* [Task to complete] Arrange the records as a numbered list, starting at the line that contains "You are a GUI" and ending at the line that contains "coord(81,56)", with both of those lines included. Skip blank lines and leave the pictures out.

* [Records for the exercise]
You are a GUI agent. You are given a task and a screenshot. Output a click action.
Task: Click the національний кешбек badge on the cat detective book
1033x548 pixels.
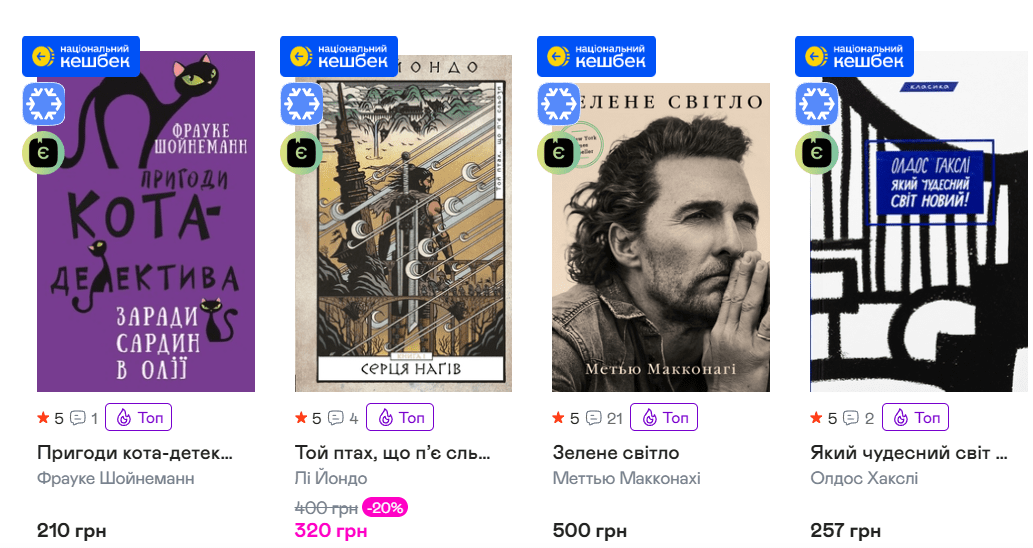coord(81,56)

==

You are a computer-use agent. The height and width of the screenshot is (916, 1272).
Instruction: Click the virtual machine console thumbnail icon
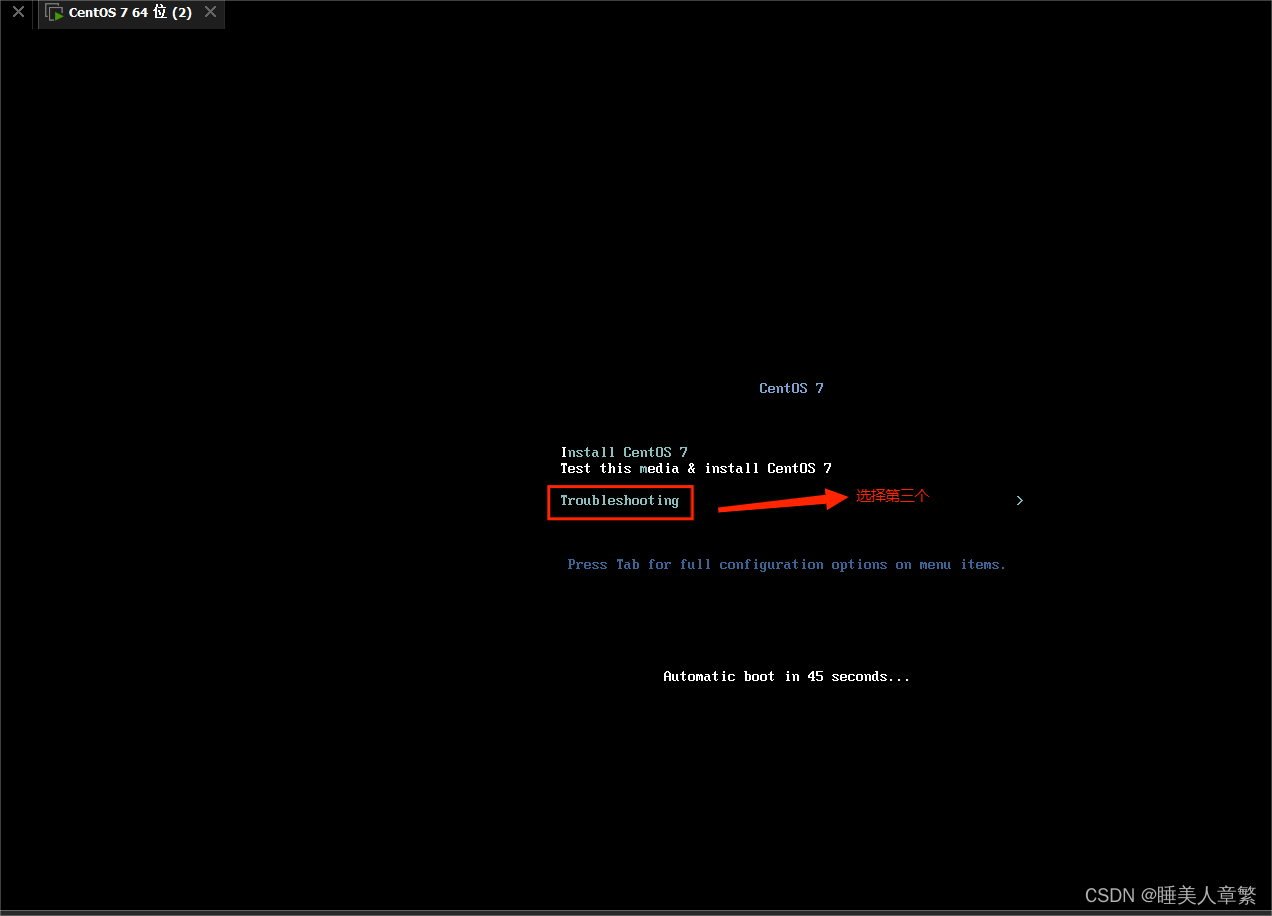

* [Worked solution]
1. You are a GUI agent. You are given a task and a screenshot. Output a click action.
2. Task: Click the національний кешбек badge on the cat detective book
3. 1033x548 pixels.
4. coord(81,56)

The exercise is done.